The lights also dimmed across Hong Kong’s usually glittering skyline, although online commentators pointed out that China’s People’s Liberation Army garrison headquarters on the harbour front kept the lights blazing.

“Imagine being the manager of the only building in a major metropolis to forget,” said one Twitter post alongside a picture of the PLA building lit up against a darkened skyline.

After Asia, Earth Hour shifted to Europe where St Peter’s Basilica, Rome’s Trevi fountain and the Parthenon temple in Athens were among a slew of iconic sites to go off-grid.

In this two-picture combo, the Trevi fountain is seen at left with its light on, and at right with its lights off, on the occasion of the 10th annual Earth Hour, in Rome, Saturday, March 19, 2016. In several Italian cities officials switched off lights normally illuminating major monuments in a global movement dedicated to protecting the planet and highlighting the effects of climate change. (Giorgio Onorati/ANSA via AP) ITALY OUT

In this two-picture combo, the Trevi fountain is seen at left with its light on, and at right with its lights off, on the occasion of the 10th annual Earth Hour, in Rome, Saturday, March 19, 2016.  AP

In London, the lights were shut off at the Houses of Parliament, the London Eye, Tower Bridge, St Paul’s Cathedral, Buckingham Palace and Harrods department store.

In Paris, the Eiffel Tower was plunged into darkness, as was the Kremlin in Moscow.

Earth Hour’s Das said momentum towards climate action was building in the wake of the global climate talks in Paris last year.

The so-called Paris Agreement sets the goal of limiting global warming to “well below” two degrees Celsius (3.6 degrees Fahrenheit) over pre-industrial levels, with a more ambitious target of 1.5 C if possible.

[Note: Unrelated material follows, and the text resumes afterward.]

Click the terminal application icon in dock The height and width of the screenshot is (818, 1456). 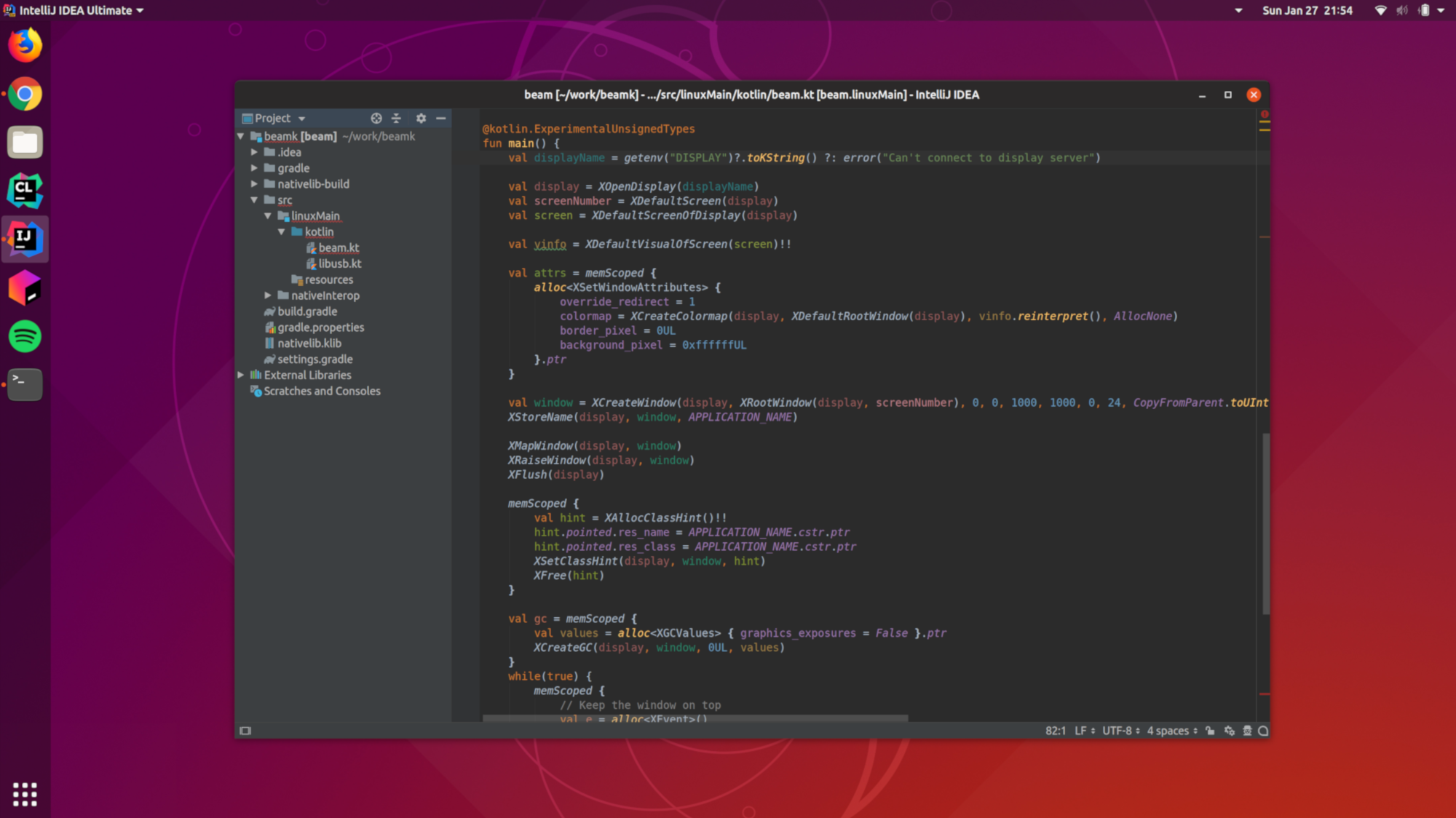[25, 385]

COMBINATION PHOTO - This combination photo shows the Hyllie water tower lit, left, and with the lights turned off to mark Earth Hour in Malmo, Sweden, Saturday, March 19, 2016. Cities around the world were turning out the lights Saturday evening to mark the 10th annual Earth Hour, a global movement dedicated to protecting the planet and highlighting the effects of climate change. (Johan Nilsson/TT News Agency via AP) SWEDEN OUT

This combination photo shows the Hyllie water tower lit, left, and with the lights turned off to mark Earth Hour in Malmo, Sweden, Saturday, March 19, 2016.  AP

Das said people were experiencing the impact of climate change more now than when Earth Hour began, adding that “climate change has now become a more personal topic”.

“I feel that there’s a renewed vigor among individuals and governments to come together for strong climate action and to fight climate change,” he said.

Das said Earth Hour organizers did not collect global statistics on the energy conserved during the 60-minute blackout, and that the event has always had symbolic intent, saying it was more a moment of global solidarity about a global problem.